### PROBLEM DETAILS
List all lines of the data containing the word "card".

** SOURCE DATA follows **

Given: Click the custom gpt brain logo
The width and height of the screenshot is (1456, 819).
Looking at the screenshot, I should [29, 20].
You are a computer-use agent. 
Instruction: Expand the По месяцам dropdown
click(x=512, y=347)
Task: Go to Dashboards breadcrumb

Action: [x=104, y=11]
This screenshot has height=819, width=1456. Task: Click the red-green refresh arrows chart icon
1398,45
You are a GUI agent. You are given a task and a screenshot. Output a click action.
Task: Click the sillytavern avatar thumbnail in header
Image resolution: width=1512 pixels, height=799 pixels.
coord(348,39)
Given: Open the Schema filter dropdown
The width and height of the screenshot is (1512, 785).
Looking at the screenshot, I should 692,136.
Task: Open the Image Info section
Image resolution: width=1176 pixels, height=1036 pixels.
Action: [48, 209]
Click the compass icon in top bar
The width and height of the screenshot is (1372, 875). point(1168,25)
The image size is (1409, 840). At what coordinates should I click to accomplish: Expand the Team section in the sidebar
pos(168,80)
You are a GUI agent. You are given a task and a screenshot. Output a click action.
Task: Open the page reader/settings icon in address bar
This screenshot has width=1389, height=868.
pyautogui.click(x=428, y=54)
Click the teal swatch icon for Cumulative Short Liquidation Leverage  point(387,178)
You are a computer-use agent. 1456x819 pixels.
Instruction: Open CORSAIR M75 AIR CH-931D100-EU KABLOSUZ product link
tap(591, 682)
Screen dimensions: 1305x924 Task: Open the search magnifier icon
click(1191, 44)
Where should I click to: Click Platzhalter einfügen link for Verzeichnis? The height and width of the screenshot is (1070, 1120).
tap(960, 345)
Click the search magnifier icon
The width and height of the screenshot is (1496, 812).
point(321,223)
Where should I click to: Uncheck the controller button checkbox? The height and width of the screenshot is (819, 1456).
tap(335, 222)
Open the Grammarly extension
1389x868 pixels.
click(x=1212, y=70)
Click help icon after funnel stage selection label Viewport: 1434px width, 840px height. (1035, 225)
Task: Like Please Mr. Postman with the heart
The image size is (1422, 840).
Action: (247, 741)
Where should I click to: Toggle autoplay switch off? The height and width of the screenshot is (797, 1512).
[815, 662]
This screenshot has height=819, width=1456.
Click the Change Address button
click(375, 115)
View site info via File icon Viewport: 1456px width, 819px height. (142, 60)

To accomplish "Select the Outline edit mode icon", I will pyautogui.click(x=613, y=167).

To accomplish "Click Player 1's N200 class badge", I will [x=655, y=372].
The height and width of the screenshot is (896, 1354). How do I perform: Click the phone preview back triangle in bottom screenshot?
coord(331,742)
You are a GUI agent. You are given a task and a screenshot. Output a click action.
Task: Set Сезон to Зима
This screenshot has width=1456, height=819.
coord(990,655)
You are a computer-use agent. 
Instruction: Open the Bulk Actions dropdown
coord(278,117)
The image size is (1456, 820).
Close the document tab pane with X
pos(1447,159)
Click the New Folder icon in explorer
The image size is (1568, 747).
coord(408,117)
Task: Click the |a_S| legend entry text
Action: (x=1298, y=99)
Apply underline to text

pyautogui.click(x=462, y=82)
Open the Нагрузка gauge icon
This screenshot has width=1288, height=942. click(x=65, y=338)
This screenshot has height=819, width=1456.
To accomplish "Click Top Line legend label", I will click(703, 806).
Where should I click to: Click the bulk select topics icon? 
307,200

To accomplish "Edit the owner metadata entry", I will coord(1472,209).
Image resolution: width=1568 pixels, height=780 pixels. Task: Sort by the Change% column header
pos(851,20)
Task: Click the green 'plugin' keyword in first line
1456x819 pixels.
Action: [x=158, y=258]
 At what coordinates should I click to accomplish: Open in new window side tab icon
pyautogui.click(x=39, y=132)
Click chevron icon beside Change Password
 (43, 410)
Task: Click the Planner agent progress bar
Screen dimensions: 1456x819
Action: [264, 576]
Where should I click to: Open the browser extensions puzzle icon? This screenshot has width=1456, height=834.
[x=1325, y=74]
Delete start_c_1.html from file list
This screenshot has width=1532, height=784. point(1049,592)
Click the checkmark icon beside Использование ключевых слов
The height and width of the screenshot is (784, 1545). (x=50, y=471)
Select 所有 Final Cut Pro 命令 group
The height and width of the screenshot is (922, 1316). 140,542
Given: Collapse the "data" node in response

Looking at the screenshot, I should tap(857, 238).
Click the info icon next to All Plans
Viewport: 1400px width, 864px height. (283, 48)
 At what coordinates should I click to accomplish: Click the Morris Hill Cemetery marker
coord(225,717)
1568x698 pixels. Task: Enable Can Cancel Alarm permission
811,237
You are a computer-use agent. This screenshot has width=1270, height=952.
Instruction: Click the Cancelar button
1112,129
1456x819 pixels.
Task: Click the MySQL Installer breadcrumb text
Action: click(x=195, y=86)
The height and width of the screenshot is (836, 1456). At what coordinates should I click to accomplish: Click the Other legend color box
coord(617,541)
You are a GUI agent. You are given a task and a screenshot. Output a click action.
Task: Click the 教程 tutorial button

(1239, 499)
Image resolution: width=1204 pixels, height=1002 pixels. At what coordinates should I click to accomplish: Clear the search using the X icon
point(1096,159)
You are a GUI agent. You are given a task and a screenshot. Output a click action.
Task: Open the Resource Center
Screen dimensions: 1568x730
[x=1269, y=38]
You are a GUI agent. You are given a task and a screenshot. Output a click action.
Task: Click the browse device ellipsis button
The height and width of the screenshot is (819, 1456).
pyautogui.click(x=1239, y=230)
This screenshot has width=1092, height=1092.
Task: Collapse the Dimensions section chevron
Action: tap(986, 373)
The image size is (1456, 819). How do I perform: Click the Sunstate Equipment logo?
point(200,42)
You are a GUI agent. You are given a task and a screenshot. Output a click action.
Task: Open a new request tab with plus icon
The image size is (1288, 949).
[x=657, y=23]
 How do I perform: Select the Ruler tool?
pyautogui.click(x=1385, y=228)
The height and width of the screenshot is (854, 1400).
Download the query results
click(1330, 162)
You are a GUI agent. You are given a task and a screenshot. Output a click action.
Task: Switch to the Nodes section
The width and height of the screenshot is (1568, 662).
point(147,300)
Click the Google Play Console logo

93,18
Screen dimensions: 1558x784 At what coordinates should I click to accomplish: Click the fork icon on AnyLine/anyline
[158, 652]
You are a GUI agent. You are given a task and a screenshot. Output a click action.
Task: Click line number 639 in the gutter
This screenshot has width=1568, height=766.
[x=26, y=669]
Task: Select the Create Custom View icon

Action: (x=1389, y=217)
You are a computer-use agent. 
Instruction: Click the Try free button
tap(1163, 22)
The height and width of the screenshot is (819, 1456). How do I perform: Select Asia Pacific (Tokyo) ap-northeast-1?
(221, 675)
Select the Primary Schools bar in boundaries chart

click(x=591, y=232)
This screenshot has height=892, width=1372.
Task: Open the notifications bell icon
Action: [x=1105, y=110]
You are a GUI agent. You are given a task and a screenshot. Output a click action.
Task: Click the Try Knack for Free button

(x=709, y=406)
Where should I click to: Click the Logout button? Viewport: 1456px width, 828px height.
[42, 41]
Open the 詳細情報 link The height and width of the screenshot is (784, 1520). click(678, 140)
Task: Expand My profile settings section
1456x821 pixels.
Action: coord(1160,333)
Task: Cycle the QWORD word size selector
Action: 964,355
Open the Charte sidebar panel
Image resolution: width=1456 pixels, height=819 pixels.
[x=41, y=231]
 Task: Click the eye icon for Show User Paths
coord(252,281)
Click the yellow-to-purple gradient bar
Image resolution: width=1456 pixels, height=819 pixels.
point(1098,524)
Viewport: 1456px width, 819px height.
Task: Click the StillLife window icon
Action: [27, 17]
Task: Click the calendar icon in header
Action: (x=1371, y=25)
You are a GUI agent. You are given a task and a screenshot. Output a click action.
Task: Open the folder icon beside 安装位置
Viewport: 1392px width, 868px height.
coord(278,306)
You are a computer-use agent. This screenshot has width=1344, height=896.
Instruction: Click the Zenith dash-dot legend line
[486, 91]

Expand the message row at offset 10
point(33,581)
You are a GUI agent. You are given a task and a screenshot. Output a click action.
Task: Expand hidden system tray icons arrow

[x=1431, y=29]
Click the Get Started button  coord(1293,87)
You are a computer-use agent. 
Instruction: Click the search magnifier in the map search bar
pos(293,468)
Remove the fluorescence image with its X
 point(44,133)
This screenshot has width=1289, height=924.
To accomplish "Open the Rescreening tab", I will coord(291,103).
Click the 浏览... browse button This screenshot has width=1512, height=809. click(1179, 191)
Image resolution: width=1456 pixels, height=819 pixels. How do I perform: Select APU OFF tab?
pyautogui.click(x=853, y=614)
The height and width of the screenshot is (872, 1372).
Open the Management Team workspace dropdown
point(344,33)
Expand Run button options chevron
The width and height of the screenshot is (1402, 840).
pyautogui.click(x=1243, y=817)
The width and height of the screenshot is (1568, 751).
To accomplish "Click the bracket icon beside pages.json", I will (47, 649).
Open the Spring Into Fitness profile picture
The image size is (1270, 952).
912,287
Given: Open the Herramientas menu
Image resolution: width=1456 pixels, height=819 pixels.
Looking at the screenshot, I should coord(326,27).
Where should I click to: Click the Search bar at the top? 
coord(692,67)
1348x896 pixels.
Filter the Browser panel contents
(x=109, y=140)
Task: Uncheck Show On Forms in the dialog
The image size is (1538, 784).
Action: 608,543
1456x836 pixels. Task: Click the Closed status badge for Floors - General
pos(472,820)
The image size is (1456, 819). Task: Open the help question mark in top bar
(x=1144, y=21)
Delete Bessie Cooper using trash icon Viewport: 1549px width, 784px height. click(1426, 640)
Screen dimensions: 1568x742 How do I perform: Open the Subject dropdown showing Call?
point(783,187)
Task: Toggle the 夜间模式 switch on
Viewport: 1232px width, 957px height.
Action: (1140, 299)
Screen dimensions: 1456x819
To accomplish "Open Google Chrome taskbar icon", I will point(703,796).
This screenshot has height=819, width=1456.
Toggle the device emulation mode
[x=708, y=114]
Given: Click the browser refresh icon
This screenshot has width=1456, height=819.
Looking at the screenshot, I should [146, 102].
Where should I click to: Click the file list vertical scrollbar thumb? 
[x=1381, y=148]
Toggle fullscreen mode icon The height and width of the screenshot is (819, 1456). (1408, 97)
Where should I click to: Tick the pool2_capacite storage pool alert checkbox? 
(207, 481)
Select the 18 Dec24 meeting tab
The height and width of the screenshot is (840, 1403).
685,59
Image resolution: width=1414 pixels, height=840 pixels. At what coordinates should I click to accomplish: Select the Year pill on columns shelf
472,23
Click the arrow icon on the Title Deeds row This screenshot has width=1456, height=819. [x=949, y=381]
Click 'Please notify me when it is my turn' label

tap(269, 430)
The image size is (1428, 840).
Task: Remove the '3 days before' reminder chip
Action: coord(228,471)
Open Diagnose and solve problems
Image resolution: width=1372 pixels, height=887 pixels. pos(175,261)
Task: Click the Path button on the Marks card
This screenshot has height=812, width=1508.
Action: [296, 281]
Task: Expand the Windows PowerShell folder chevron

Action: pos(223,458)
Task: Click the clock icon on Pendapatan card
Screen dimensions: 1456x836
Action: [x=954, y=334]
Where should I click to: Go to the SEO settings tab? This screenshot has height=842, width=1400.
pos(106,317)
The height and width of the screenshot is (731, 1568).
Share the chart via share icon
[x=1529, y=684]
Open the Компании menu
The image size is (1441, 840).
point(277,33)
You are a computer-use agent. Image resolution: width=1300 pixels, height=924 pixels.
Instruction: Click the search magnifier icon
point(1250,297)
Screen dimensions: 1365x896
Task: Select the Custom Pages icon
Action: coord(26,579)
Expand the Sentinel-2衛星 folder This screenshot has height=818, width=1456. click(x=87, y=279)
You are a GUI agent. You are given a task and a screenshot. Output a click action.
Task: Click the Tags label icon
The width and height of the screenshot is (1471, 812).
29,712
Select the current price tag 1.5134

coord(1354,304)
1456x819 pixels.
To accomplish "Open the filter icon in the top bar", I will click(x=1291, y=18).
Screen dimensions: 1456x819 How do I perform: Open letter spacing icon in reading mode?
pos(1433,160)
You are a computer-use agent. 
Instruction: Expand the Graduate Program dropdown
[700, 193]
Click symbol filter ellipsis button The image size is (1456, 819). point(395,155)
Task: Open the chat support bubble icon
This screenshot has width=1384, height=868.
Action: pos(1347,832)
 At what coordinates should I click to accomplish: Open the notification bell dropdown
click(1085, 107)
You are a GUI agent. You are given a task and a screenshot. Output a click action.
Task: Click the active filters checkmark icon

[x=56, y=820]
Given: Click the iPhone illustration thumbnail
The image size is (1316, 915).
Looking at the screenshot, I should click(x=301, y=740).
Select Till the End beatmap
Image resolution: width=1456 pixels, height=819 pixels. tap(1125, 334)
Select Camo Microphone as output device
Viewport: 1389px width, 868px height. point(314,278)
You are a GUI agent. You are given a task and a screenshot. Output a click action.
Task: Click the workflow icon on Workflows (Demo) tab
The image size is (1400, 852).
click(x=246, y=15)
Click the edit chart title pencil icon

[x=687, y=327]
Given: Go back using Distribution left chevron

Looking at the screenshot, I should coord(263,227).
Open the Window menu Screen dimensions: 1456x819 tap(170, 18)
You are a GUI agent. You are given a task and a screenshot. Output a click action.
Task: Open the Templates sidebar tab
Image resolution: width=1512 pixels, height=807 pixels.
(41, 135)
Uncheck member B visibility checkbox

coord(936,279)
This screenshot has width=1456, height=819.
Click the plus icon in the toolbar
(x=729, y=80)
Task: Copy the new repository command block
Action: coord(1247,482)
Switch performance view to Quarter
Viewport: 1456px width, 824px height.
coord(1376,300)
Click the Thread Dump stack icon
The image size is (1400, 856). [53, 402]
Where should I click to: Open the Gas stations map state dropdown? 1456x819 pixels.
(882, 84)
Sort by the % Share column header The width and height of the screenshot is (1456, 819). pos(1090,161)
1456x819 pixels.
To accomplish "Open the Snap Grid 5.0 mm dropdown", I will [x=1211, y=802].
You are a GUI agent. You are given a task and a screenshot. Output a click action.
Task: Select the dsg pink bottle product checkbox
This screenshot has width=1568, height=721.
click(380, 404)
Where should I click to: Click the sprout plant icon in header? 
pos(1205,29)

** End of SOURCE DATA **

### RESULT OF THIS EXERCISE
Task: Click the Path button on the Marks card
Task: Click the clock icon on Pendapatan card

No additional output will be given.